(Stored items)
-- Opening Marker --

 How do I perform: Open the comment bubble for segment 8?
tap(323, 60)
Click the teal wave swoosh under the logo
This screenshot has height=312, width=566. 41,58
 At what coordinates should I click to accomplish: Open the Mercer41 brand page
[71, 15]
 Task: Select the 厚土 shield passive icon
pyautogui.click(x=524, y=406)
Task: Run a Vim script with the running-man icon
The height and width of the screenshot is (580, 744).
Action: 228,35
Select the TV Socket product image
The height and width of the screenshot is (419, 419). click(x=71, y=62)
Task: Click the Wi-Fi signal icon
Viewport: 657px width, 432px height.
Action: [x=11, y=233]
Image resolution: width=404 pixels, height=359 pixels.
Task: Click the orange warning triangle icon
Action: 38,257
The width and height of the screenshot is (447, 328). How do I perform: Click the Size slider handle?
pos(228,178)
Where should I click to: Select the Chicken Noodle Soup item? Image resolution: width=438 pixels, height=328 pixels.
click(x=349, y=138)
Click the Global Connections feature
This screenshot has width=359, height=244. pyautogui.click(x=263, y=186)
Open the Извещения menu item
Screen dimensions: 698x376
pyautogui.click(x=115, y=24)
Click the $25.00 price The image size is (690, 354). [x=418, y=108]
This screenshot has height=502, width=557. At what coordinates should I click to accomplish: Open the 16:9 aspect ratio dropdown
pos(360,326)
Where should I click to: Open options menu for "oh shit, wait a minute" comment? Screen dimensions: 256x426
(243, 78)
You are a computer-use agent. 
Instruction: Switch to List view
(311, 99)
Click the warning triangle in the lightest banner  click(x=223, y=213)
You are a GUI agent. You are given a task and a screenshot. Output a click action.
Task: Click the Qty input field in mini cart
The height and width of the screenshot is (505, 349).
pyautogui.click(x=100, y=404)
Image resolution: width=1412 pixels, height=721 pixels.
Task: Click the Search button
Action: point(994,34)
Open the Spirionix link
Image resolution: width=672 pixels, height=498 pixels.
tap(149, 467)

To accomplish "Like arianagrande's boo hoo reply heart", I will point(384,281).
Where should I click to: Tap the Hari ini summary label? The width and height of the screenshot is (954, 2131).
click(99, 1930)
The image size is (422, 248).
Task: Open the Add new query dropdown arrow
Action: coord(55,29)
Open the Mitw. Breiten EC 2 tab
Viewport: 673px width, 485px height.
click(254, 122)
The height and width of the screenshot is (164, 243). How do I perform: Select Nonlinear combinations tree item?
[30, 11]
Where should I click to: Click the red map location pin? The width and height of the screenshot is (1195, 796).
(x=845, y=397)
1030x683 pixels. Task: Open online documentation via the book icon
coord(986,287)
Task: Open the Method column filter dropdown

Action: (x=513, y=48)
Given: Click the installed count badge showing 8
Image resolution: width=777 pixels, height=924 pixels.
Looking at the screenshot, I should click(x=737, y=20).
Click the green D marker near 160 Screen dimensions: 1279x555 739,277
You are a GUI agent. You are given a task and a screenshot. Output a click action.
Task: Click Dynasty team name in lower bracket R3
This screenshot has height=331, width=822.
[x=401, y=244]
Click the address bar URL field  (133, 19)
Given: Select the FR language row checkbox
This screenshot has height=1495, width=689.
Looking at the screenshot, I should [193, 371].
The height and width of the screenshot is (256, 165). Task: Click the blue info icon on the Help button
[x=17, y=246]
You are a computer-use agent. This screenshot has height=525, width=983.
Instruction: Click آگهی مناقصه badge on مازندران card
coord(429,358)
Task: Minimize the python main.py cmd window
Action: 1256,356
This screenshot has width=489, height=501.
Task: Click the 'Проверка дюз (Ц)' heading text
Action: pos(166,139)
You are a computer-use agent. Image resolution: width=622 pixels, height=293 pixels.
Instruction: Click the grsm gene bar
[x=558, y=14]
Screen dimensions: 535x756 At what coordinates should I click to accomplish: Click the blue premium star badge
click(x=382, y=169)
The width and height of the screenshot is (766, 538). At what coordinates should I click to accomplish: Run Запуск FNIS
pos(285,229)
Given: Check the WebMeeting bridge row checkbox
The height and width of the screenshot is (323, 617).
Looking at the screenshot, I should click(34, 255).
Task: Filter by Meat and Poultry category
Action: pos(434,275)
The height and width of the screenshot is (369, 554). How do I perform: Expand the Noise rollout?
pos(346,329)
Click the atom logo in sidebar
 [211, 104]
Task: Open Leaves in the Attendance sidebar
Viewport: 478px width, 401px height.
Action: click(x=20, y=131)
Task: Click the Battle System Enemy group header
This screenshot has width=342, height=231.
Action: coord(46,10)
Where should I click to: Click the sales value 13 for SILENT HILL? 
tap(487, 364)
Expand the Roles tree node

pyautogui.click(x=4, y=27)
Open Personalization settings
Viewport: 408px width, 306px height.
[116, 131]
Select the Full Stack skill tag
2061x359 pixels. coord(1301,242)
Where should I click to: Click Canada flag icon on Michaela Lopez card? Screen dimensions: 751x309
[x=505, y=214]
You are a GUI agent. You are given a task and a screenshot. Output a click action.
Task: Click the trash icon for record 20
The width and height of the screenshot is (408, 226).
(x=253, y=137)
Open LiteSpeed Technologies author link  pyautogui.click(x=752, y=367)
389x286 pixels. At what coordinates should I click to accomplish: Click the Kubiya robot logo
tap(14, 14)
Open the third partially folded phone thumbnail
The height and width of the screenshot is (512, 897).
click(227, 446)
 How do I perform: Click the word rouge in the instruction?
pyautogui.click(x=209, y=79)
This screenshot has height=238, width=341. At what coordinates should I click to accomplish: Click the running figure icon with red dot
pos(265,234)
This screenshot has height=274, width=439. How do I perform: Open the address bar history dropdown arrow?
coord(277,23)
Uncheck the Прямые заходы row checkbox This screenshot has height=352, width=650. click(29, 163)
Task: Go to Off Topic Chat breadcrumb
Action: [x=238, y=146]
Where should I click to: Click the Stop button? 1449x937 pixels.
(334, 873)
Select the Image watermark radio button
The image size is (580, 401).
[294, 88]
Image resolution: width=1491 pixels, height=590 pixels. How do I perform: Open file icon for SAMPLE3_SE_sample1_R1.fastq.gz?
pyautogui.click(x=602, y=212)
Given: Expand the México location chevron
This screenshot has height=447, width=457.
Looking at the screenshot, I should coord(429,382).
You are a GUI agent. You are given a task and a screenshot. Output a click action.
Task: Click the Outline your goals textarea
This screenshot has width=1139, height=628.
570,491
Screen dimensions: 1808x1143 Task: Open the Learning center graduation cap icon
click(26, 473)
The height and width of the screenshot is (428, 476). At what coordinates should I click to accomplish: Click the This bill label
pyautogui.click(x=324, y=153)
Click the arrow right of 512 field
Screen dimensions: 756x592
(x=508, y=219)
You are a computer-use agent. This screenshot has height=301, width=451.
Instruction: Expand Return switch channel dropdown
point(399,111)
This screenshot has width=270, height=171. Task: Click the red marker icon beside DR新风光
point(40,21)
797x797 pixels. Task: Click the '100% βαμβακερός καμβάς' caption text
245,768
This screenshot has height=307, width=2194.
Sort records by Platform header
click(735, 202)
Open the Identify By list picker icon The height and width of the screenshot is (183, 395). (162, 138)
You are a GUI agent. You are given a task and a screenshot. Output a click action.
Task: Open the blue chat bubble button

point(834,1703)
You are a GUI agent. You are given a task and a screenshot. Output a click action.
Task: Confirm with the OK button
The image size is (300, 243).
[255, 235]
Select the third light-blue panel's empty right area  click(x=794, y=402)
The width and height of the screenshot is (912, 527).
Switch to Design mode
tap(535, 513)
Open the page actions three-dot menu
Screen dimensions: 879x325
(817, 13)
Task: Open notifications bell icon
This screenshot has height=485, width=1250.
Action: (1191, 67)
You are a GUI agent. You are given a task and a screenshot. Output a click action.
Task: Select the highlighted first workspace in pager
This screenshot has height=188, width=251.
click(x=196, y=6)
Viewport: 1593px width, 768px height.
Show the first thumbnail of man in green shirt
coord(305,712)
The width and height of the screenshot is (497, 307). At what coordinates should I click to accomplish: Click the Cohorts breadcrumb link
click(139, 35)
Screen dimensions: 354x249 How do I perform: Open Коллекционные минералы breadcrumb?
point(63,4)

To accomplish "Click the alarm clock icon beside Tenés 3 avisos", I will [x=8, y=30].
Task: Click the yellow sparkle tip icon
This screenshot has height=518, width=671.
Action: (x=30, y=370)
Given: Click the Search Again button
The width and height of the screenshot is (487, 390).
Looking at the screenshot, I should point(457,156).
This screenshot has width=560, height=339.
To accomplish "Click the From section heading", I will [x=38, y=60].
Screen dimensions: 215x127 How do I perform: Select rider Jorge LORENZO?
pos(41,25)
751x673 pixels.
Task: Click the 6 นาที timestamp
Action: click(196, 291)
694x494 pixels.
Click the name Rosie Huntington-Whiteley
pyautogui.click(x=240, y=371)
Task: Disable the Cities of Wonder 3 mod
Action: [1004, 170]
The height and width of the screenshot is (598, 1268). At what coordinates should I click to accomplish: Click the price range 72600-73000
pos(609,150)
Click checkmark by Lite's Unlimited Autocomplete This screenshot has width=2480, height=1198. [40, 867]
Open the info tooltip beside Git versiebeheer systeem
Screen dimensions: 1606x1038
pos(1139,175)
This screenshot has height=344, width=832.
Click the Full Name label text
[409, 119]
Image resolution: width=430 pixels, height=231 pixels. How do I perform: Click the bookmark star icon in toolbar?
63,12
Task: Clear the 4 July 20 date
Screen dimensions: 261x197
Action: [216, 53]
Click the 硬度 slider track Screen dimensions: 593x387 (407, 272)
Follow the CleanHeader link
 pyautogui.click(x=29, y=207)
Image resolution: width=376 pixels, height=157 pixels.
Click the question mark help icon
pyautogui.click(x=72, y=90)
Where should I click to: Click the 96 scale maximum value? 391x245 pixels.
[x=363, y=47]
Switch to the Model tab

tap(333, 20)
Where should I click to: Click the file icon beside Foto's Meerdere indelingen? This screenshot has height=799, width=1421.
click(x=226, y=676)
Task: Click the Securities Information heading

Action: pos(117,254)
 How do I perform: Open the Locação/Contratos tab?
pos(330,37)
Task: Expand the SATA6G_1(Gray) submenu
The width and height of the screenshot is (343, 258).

-- Closing Marker --

Prompt
Where the word "field" occurs in a line of the records, copy that line.

Answer to the exercise
Task: Click the Qty input field in mini cart
Click the address bar URL field  (133, 19)
Click the arrow right of 512 field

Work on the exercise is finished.